* Records supplied:
****************

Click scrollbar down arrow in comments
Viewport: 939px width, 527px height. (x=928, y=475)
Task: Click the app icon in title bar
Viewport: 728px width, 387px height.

****************

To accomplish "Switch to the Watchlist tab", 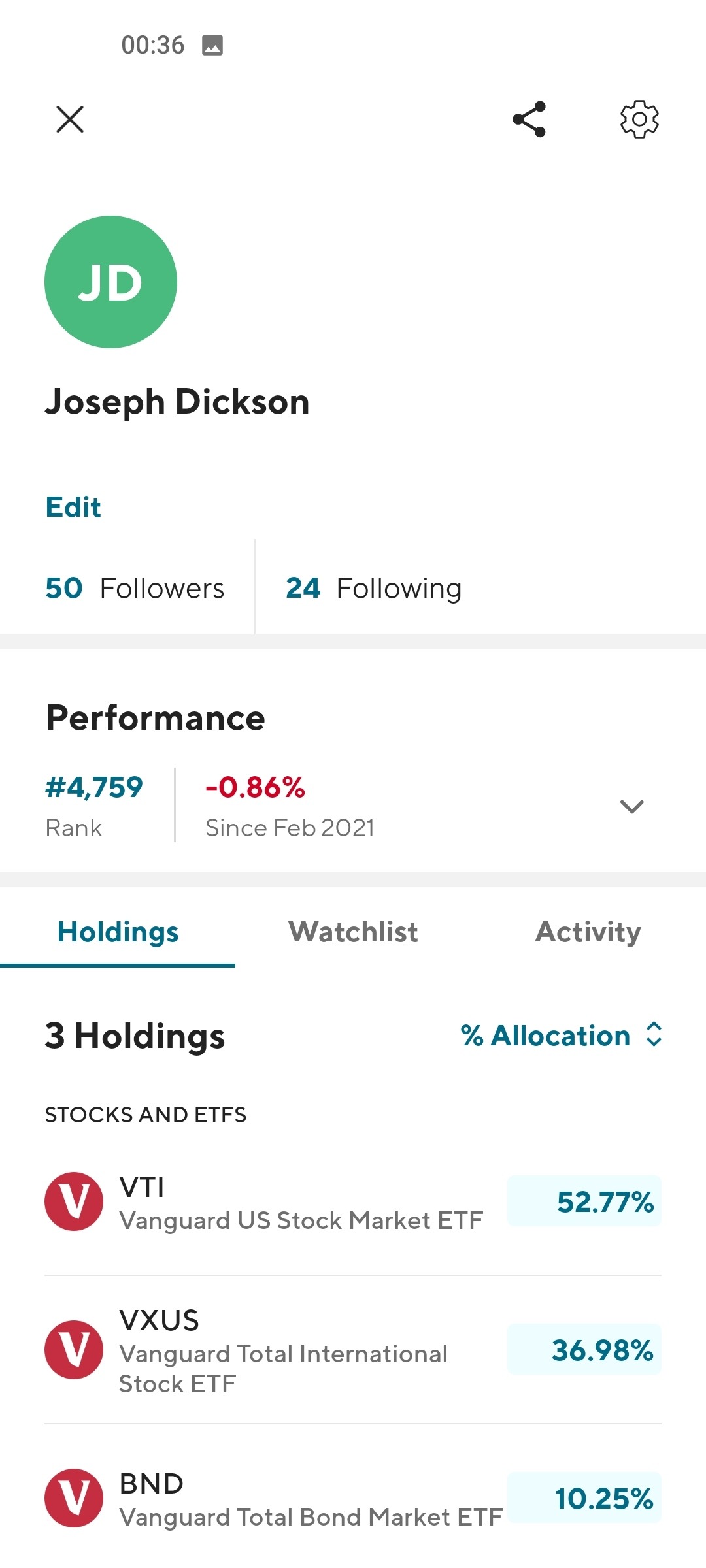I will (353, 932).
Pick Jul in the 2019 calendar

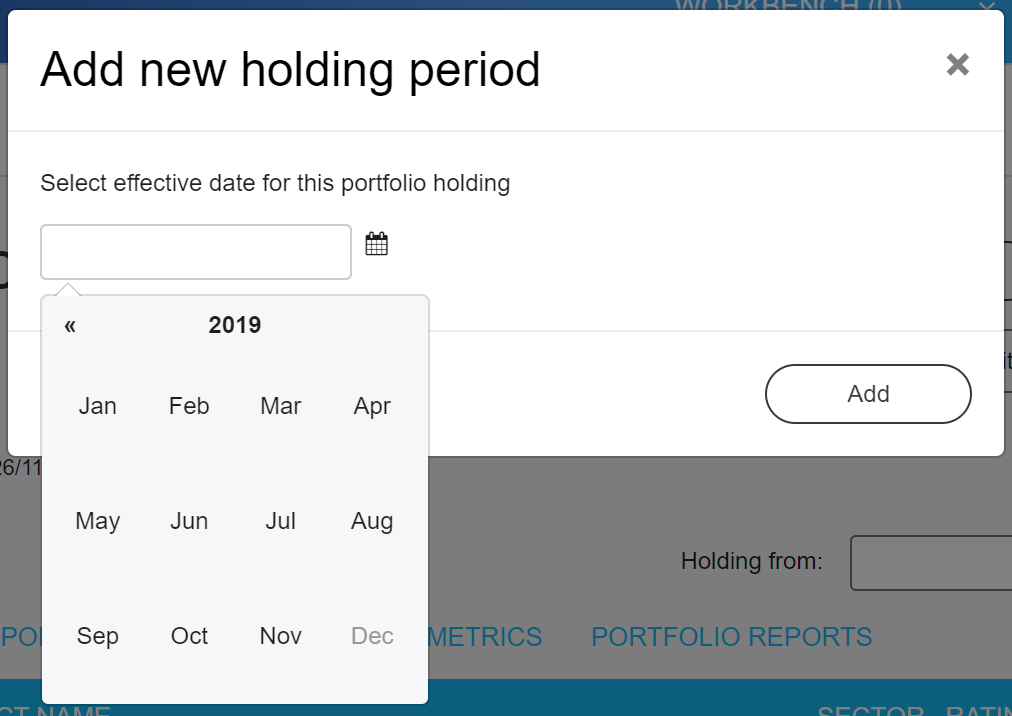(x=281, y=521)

****************

* Task item:
Restate word for word the entries above, starting at the line with "Click scrollbar down arrow in comments" and ending at the line with "Viewport: 728px width, 387px height.", inclusive, and no others.

* Response box:
Click scrollbar down arrow in comments
Viewport: 939px width, 527px height. (x=928, y=475)
Task: Click the app icon in title bar
Viewport: 728px width, 387px height.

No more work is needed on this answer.